Entries shown:
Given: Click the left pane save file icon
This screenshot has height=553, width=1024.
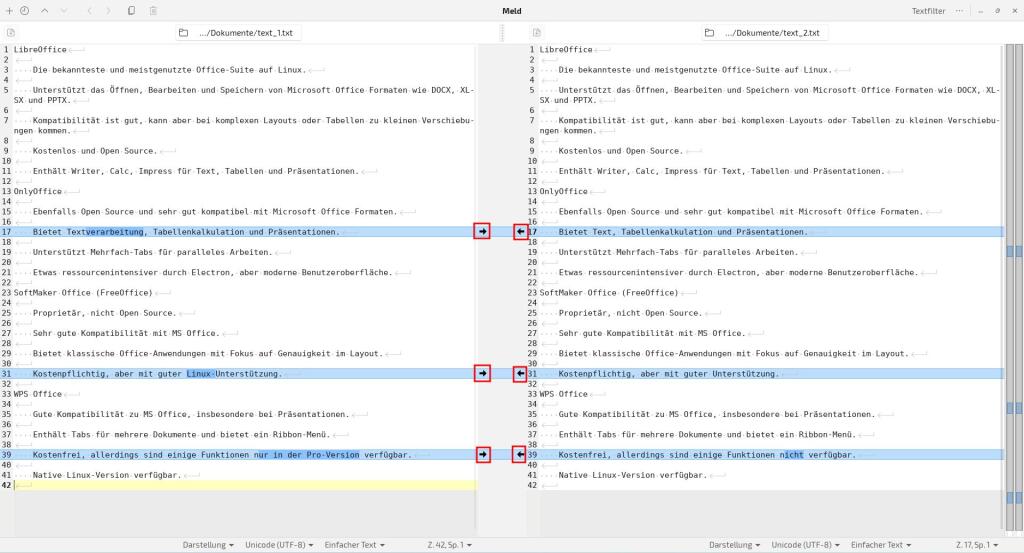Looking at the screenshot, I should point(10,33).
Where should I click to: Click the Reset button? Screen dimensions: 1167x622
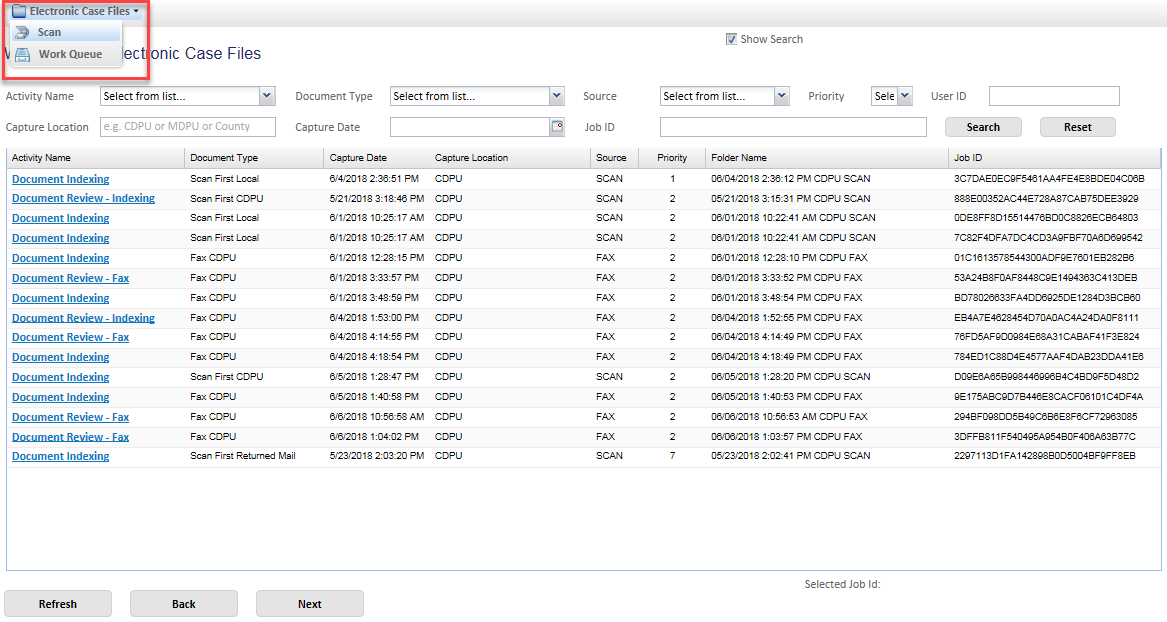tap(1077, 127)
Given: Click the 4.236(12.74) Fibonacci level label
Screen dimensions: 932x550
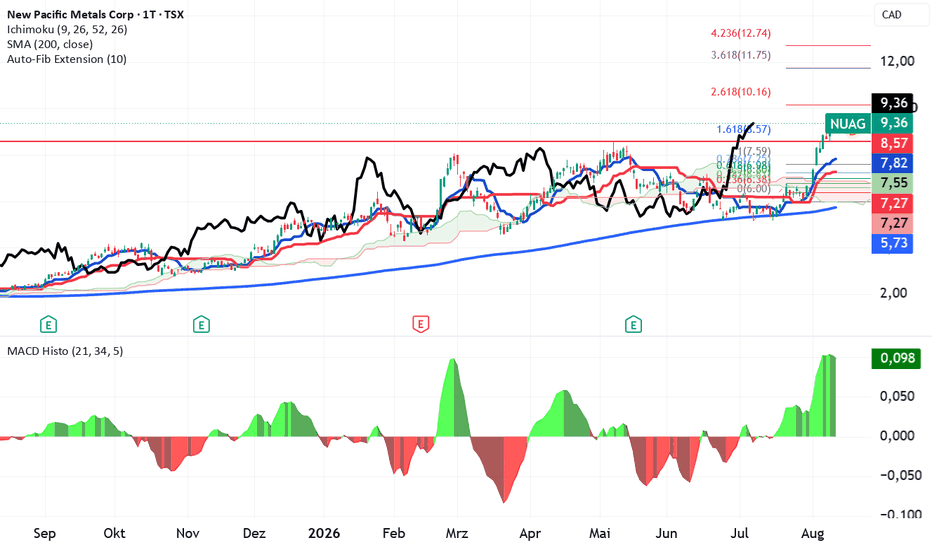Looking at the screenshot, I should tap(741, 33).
---
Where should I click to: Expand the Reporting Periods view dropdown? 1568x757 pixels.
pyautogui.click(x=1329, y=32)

Instructions to follow:
An answer consisting of the number alone is required: how many lines in the entries hold the string "Given"?

Response:
2